This book presents a groundbreaking approach to interaction design for complex problem solving applications. The author uses her vast field experience to present a new way of looking at the whole process, and treats complex problem solving software and web applications as a distinct class with its own set of usefulness demands and design criteria. This approach highlights integrated interactions rather than discrete actions, clearly defines what makes problem solving complex, and explores strategies for analyzing, modeling, and designing for exploratory inquiries.
·In depth case studies ranging from IT troubleshooting to marketing analysis to risk assessments in healthcare show exactly where and what goes wrong in real world activities and how to improve them.
·Presents a system and framework for analyzing complex work and takes the mystery out of eliciting patterns of work and their meanings.

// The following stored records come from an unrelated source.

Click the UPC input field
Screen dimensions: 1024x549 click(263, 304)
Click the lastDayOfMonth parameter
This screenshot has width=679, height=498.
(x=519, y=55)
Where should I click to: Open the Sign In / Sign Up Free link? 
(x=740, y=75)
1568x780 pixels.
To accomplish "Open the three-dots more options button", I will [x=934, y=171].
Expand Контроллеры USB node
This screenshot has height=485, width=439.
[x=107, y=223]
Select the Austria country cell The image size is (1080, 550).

·Offers new perspectives for support and new design strategies for building the right models into programs so that they effectively address users' dynamic work.

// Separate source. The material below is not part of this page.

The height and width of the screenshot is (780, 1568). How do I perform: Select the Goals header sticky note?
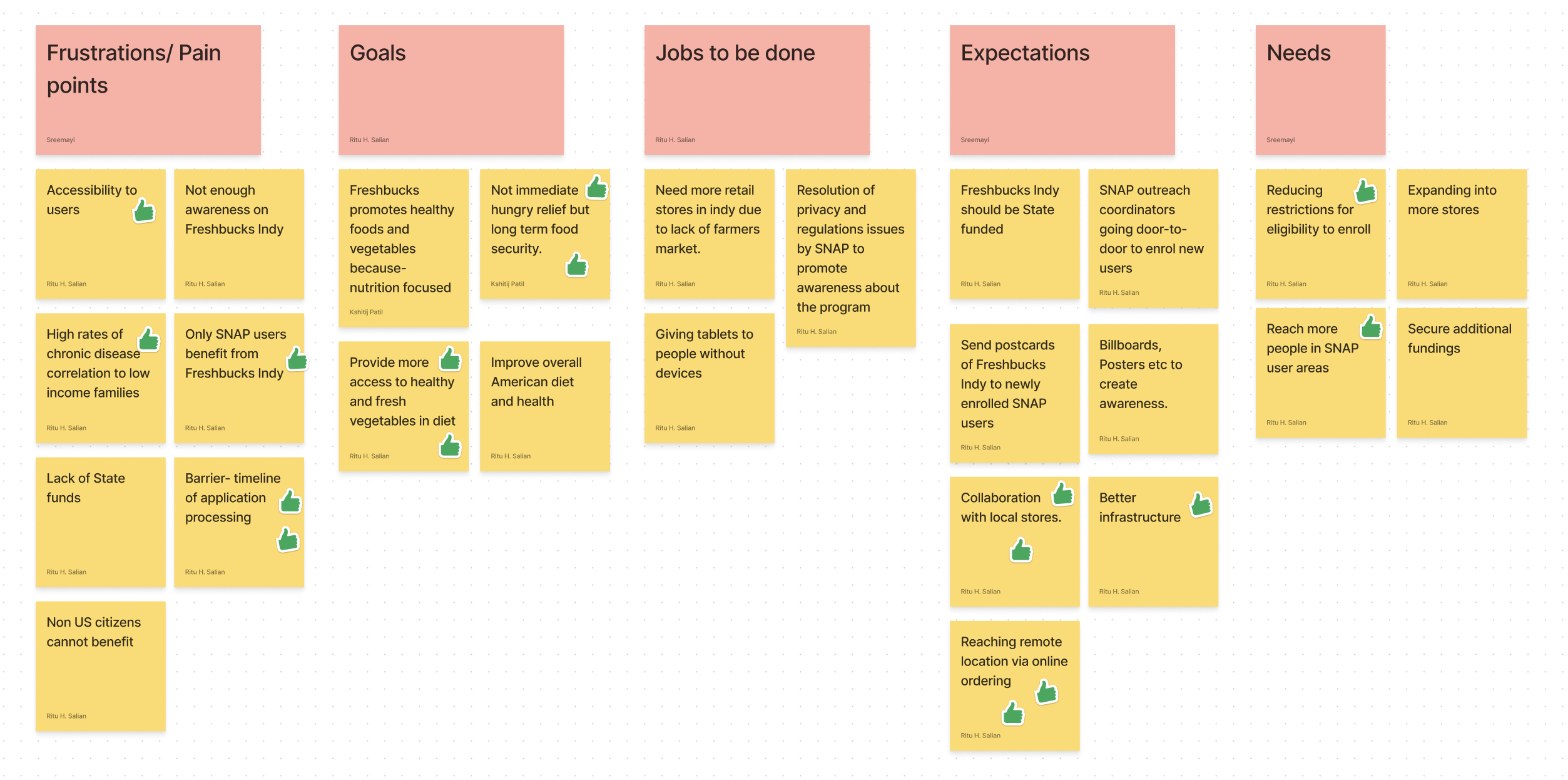[451, 90]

·Allows designers to turn findings into useful designs for problems that require users to create new knowledge but with no one right answer and with many methods of reaching solutions.

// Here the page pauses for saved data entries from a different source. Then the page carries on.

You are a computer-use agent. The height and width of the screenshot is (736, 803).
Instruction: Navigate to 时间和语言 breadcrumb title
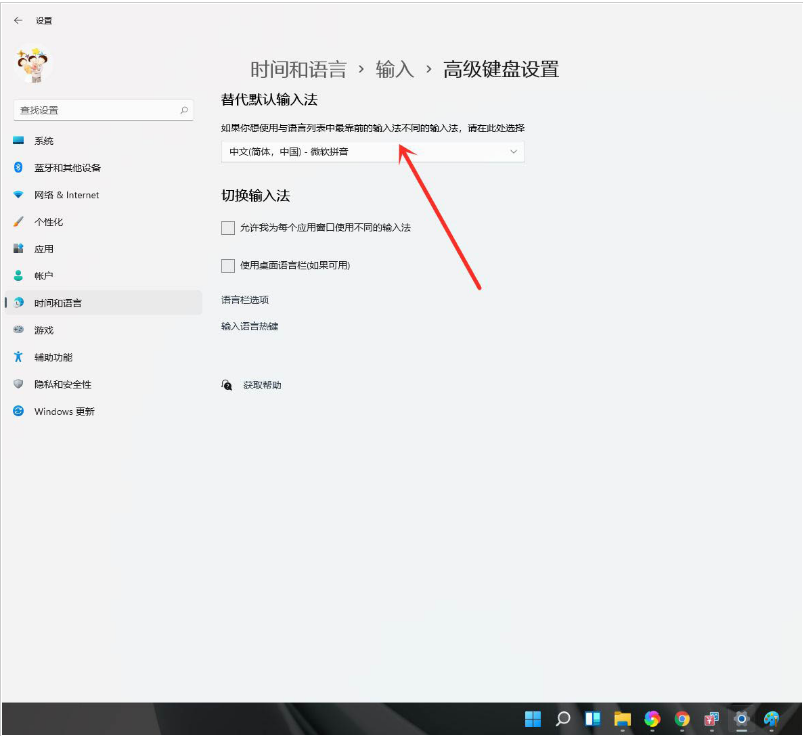pyautogui.click(x=298, y=69)
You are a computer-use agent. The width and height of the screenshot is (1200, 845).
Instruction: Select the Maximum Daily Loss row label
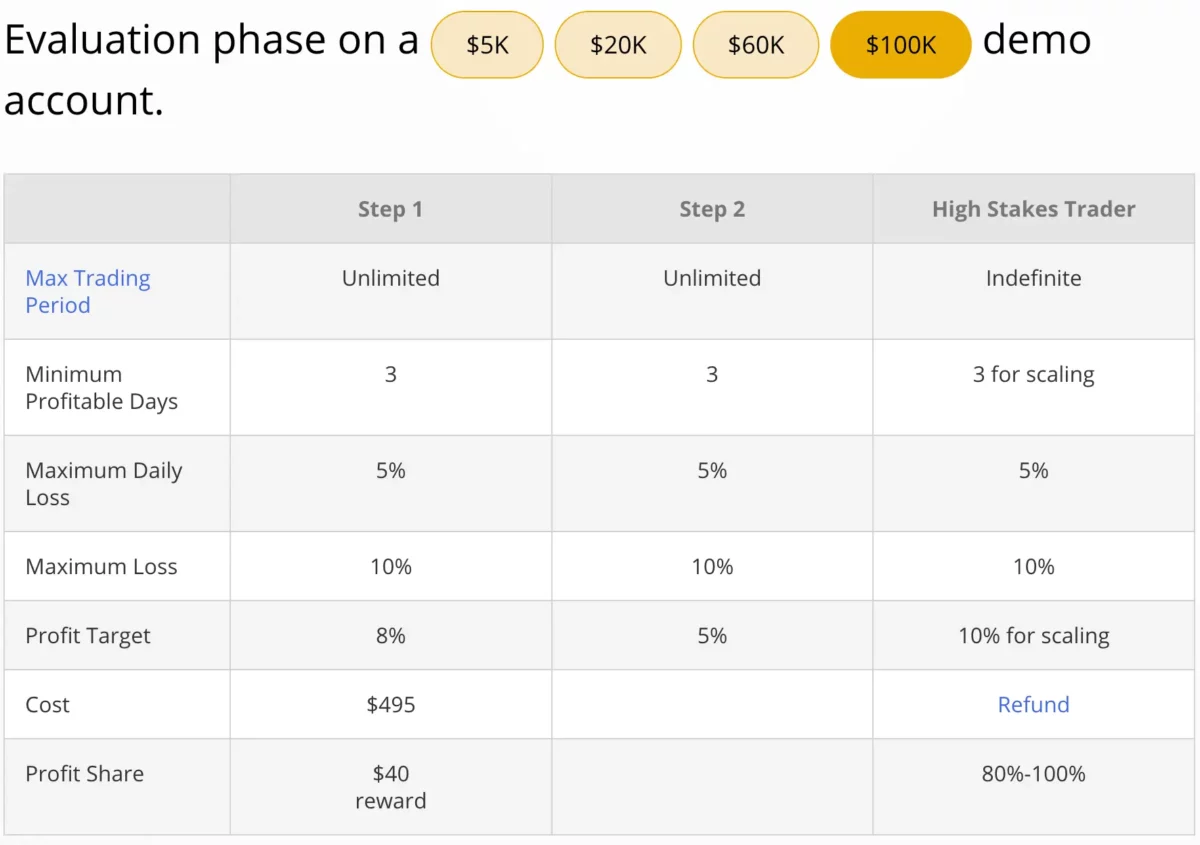tap(103, 484)
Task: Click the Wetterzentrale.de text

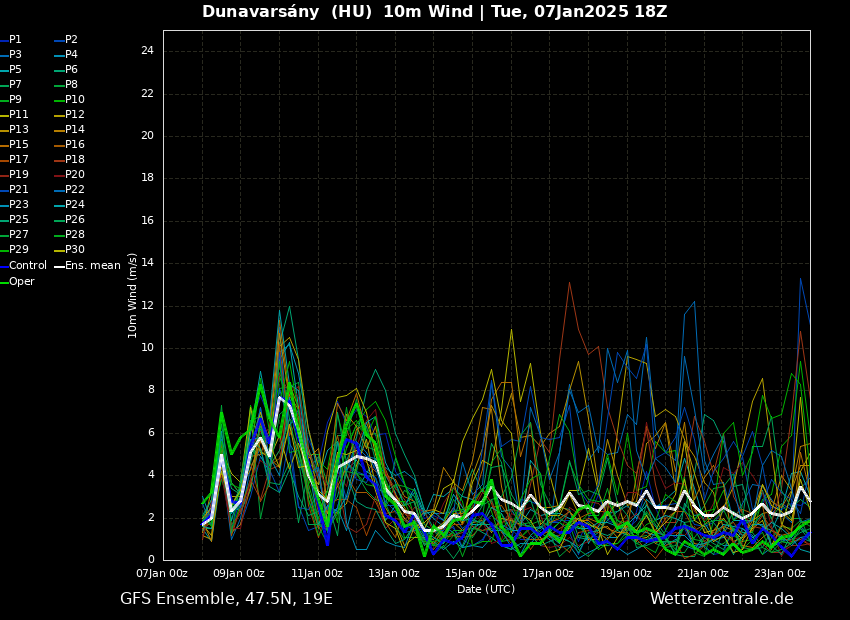Action: [721, 599]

If your team already has someone responsible for the HCI of your products, encourage them to read this book and discuss the resulting issues with you. In the context of a team it might also be helpful to make this book a team study effort so that you all better understand those extra constraints on the total product that are necessary to convert excellent software into excellent usable software.
--from a review by Francis Glassborow on accu.org
Barbara Mirel has spent years studying users for whom simple software solutions aren't sufficient. Interaction Design for Complex Problem Solving is the first book to tackle the thorny problem of developing software that is both usable and useful for users who have complex problems to solve. With clear explanations, detailed case studies, and thoughtful ideas about how to proceed, this is an excellent resource for designers, developers, and usability specialists.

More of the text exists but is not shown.